::: MATERIAL SHOWN :::

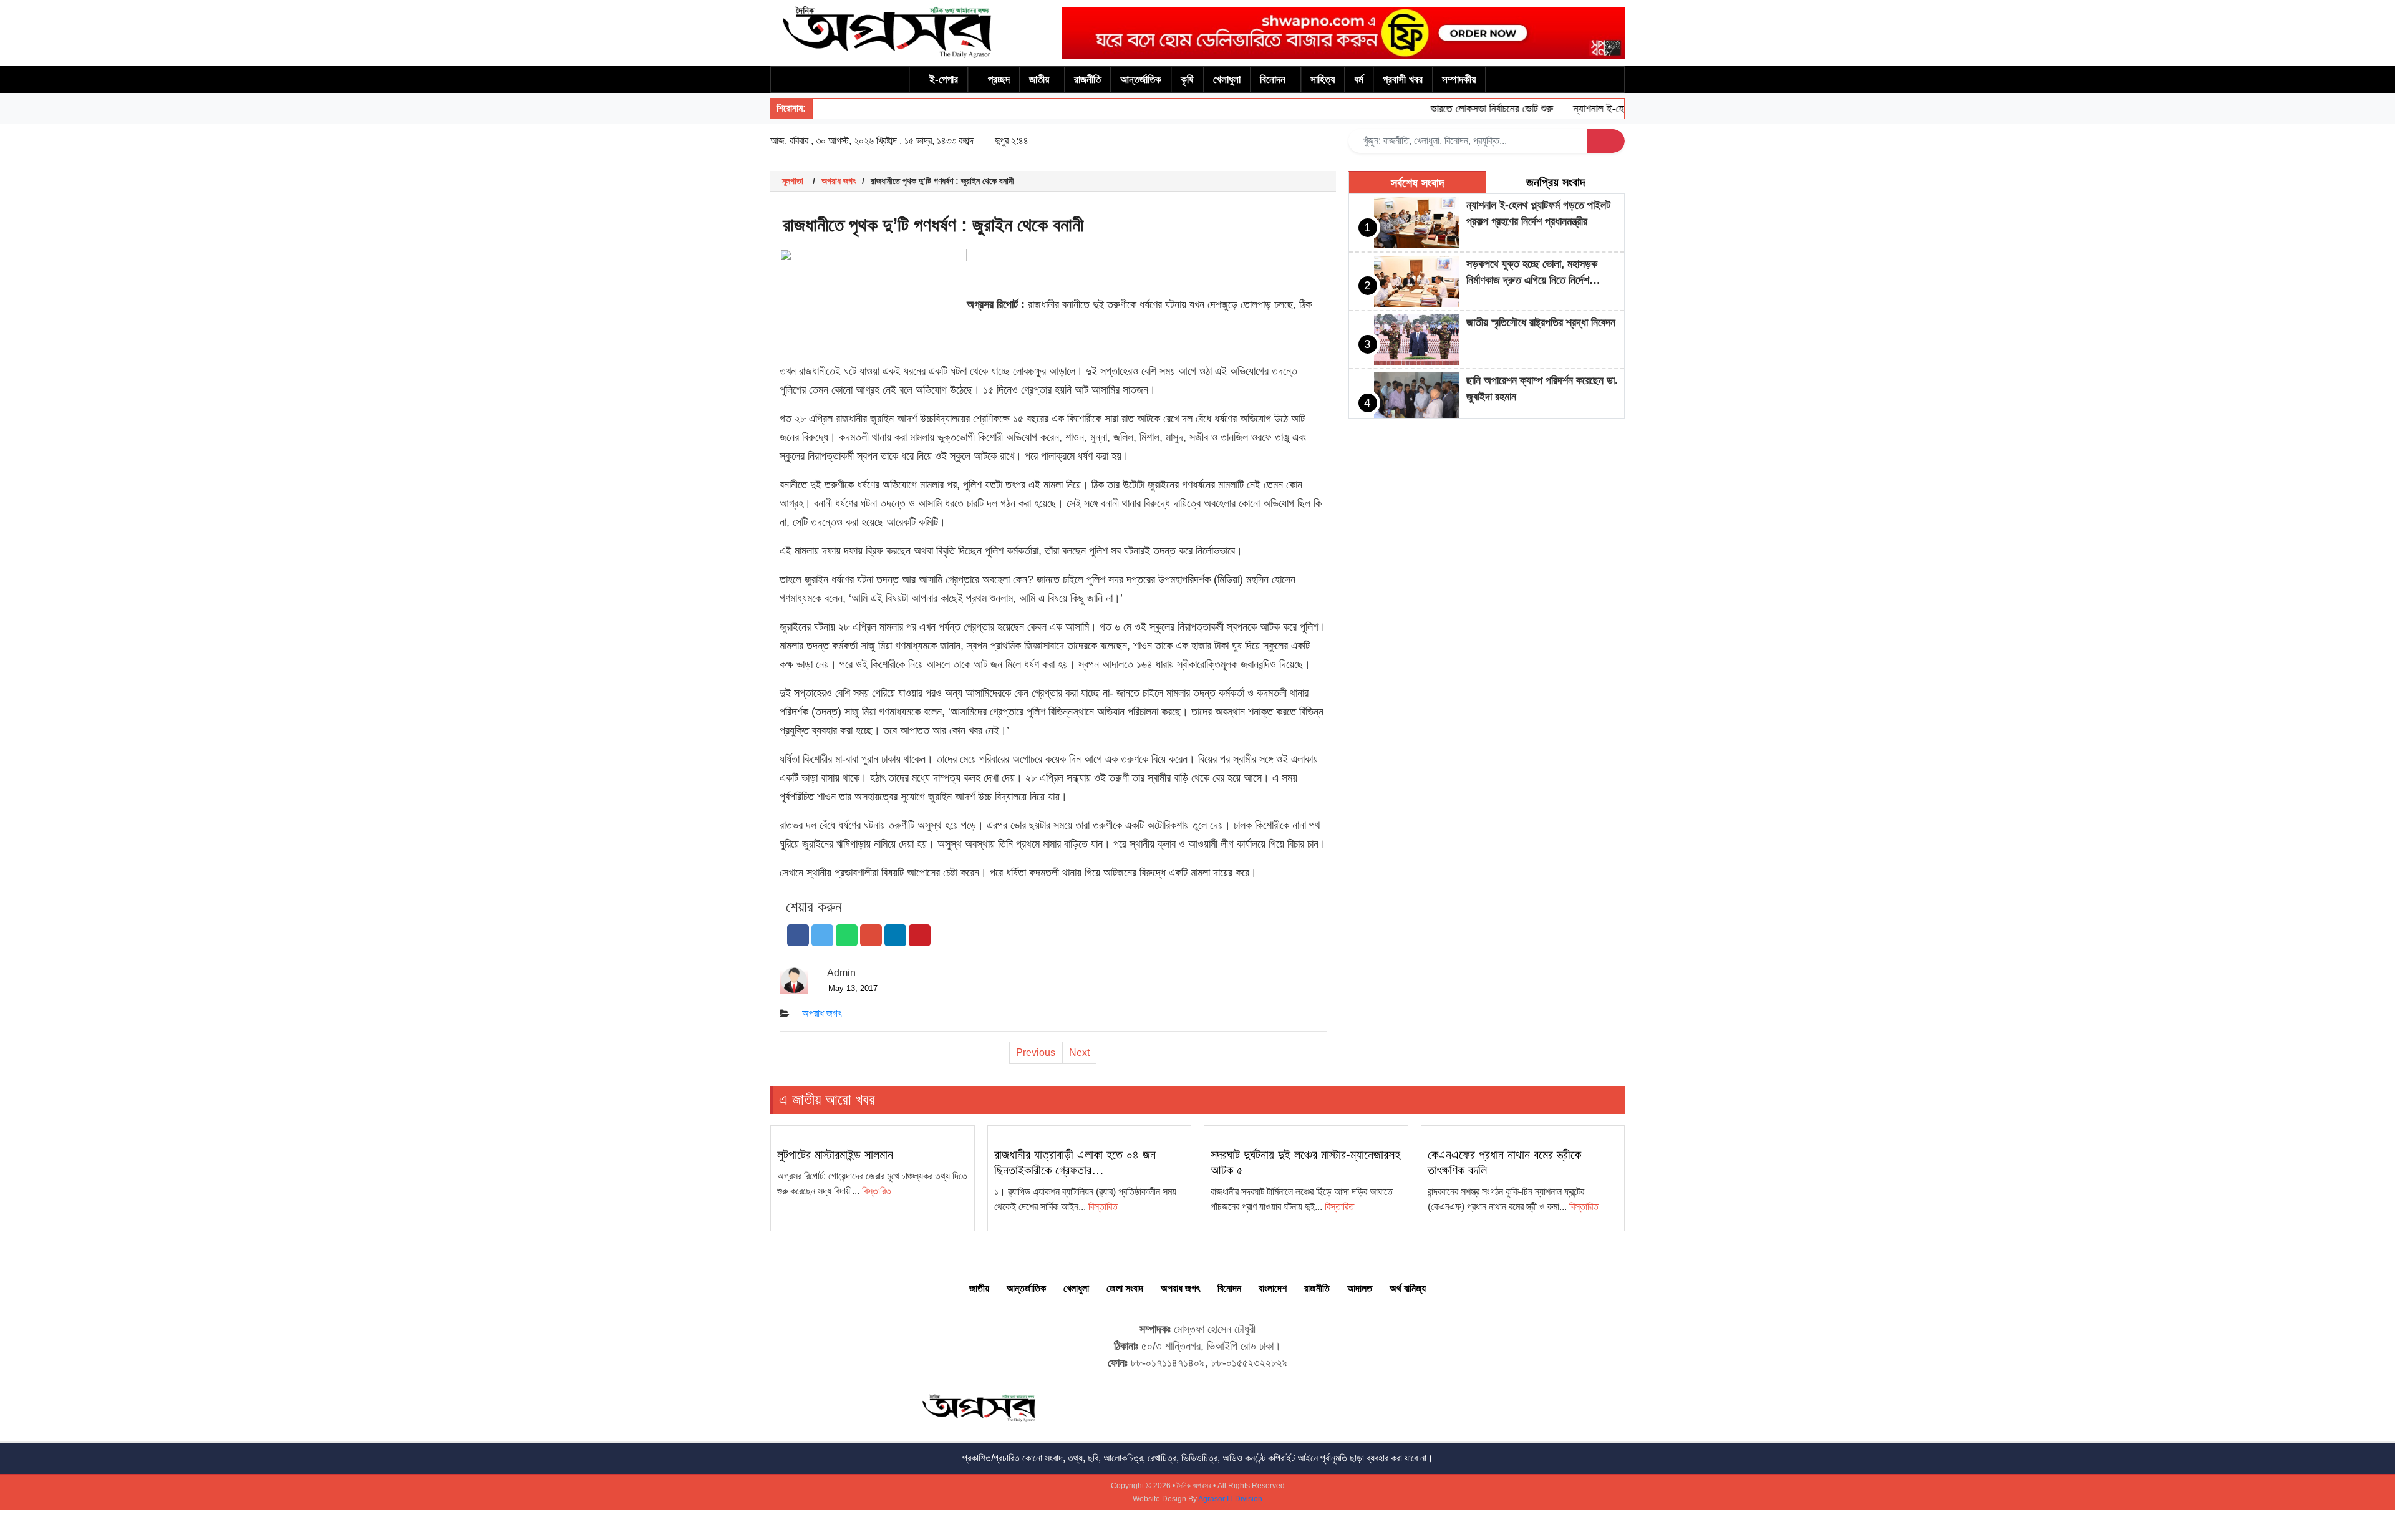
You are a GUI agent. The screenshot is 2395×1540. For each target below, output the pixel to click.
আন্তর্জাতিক (1140, 79)
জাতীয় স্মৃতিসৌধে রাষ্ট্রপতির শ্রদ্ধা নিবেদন (1540, 322)
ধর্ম (1358, 79)
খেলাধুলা (1227, 79)
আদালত (1359, 1288)
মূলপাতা (792, 181)
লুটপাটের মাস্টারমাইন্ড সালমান (835, 1154)
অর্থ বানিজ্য (1408, 1288)
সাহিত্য (1322, 79)
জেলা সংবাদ (1124, 1288)
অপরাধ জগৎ (838, 181)
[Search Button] (1606, 141)
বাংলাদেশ (1273, 1288)
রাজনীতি (1087, 79)
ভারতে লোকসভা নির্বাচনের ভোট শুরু (1457, 108)
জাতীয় (1039, 79)
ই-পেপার (943, 79)
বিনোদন (1272, 79)
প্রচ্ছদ (999, 79)
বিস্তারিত (876, 1191)
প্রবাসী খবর (1403, 79)
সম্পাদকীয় (1459, 79)
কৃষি (1187, 79)
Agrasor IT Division (1230, 1498)
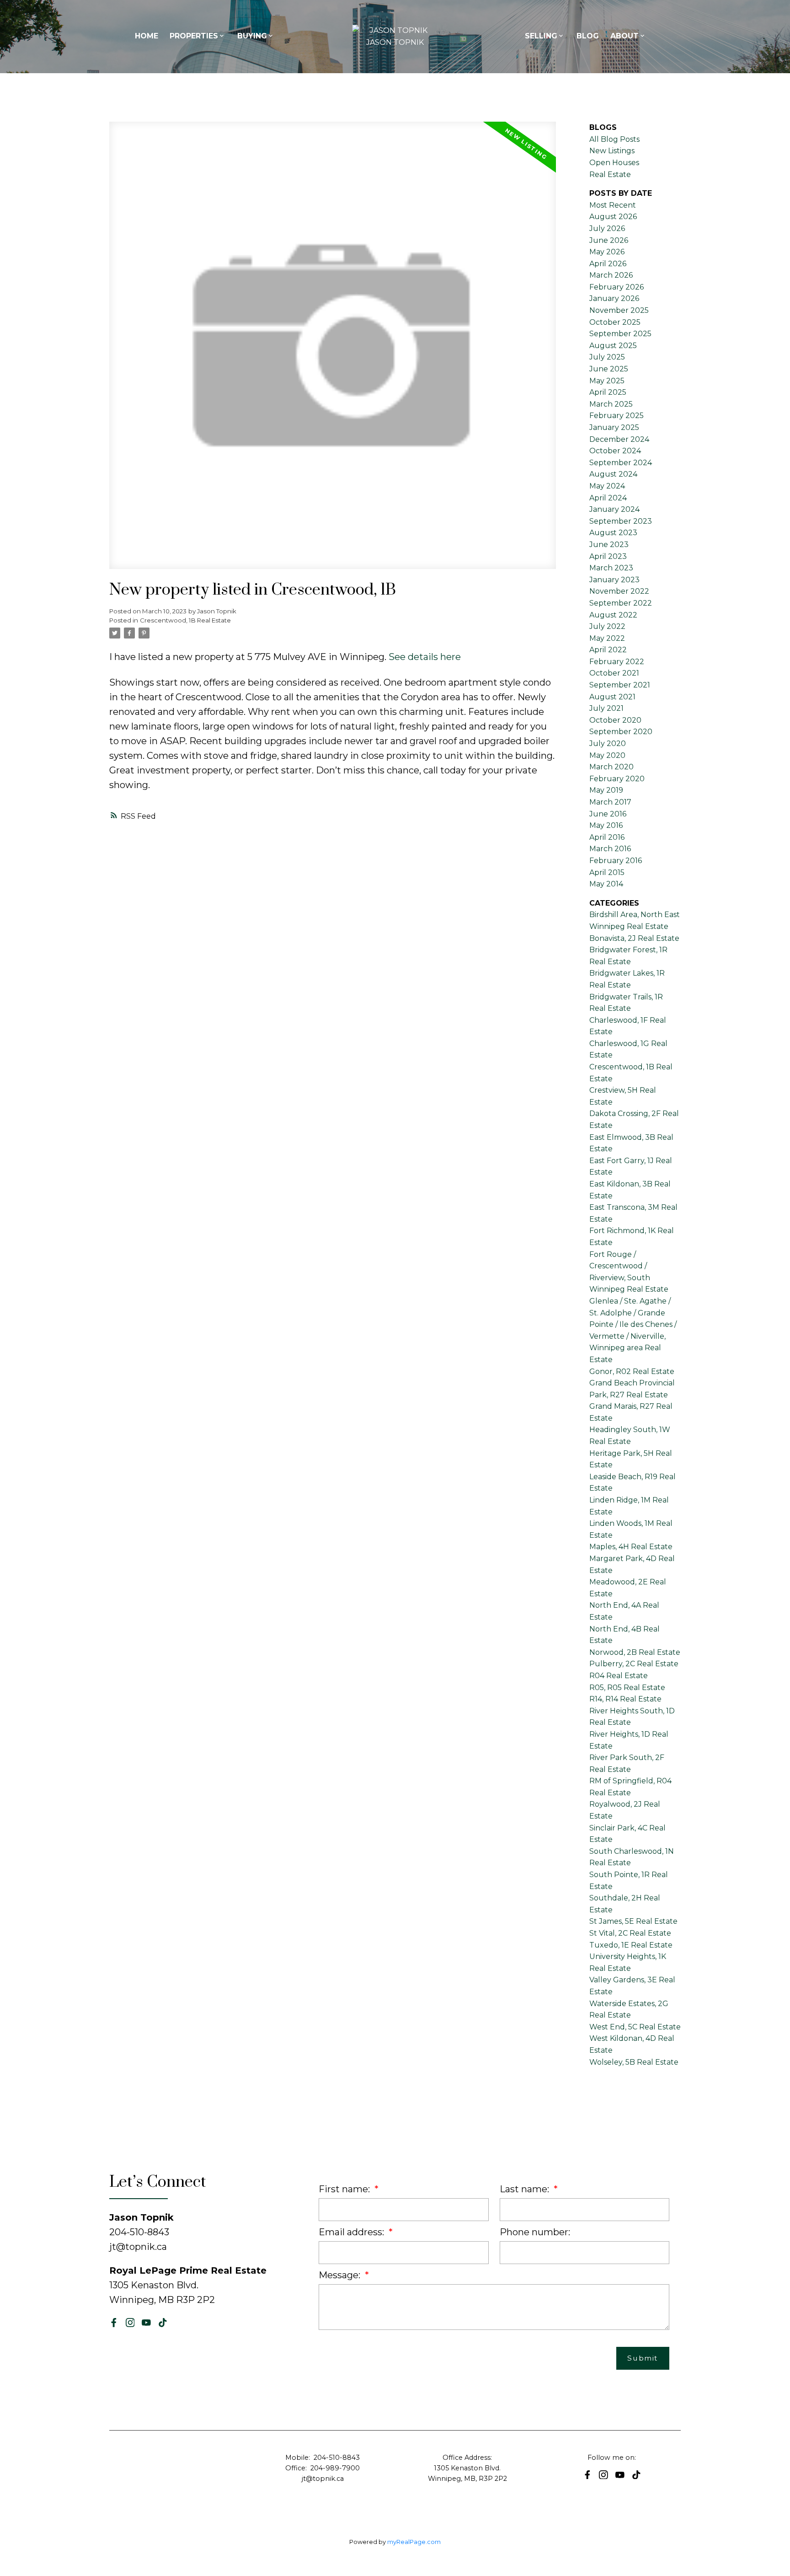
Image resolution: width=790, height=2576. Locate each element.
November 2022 (619, 591)
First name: (345, 2189)
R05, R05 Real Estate (627, 1687)
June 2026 (608, 240)
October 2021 (614, 673)
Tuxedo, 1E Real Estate (631, 1945)
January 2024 (614, 509)
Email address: (352, 2232)
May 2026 (607, 251)
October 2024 (615, 450)
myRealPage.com (414, 2541)
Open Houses (614, 162)
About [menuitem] (624, 36)
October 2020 (615, 720)
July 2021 (606, 708)
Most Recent (612, 205)
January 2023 (614, 579)
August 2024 (613, 474)
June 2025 (608, 369)
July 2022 (607, 626)
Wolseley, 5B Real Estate (633, 2062)
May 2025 (607, 380)
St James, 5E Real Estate (633, 1921)
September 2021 (619, 685)
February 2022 (616, 661)
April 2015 (607, 872)
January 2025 (614, 427)
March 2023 (611, 568)
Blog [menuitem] (587, 36)
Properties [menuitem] (194, 36)
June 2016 (607, 814)
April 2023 (608, 556)
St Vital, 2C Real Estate (630, 1933)
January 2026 (614, 298)
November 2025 (619, 310)
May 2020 (607, 755)
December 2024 (619, 439)
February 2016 (615, 860)
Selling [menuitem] (541, 36)
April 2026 (607, 263)
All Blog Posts (614, 139)
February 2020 (617, 778)
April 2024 (608, 498)
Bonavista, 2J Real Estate (634, 938)
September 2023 (620, 521)
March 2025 (611, 404)
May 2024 (607, 486)
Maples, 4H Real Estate (631, 1546)
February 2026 (616, 287)
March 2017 (610, 802)
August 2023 (613, 532)
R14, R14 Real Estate (625, 1699)
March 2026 (611, 275)
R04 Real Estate (618, 1675)
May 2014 (606, 884)
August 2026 (613, 216)
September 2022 (620, 603)
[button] (113, 2322)
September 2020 (620, 731)
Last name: (525, 2189)
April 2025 (607, 392)
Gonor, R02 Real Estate (631, 1371)
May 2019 (606, 790)
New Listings (612, 150)
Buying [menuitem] (252, 36)
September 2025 (620, 333)
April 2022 (608, 649)
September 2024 (620, 462)
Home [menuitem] (146, 36)
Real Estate (610, 174)
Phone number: (535, 2232)
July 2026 (607, 228)
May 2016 (606, 825)
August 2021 (612, 696)
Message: (341, 2275)
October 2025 (615, 322)
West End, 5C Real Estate (635, 2027)
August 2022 (613, 615)
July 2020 (607, 743)
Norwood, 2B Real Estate (634, 1652)
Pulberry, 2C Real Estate (633, 1663)
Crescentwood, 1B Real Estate (185, 620)
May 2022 (607, 638)
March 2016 (610, 848)
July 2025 (607, 357)
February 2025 (616, 415)
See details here (425, 656)
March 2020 (611, 766)
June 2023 (609, 544)
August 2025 (613, 345)
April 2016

:::

» WORK TASK
Return the lines from the line containing "September 2025 (620, 333)" to the end of the entries above, exactly as they appear and with no other output.

» THE COMPLETED TASK
September 2025 (620, 333)
April 2022 (608, 649)
September 2024 (620, 462)
Home [menuitem] (146, 36)
Real Estate (610, 174)
Phone number: (535, 2232)
July 2026 (607, 228)
May 2016 (606, 825)
August 2021 (612, 696)
Message: (341, 2275)
October 2025 (615, 322)
West End, 5C Real Estate (635, 2027)
August 2022 (613, 615)
July 2020 (607, 743)
Norwood, 2B Real Estate (634, 1652)
Pulberry, 2C Real Estate (633, 1663)
Crescentwood, 1B Real Estate (185, 620)
May 2022 (607, 638)
March 2016 (610, 848)
July 2025 (607, 357)
February 2025 (616, 415)
See details here (425, 656)
March 2020 (611, 766)
June 2023 (609, 544)
August 2025 (613, 345)
April 2016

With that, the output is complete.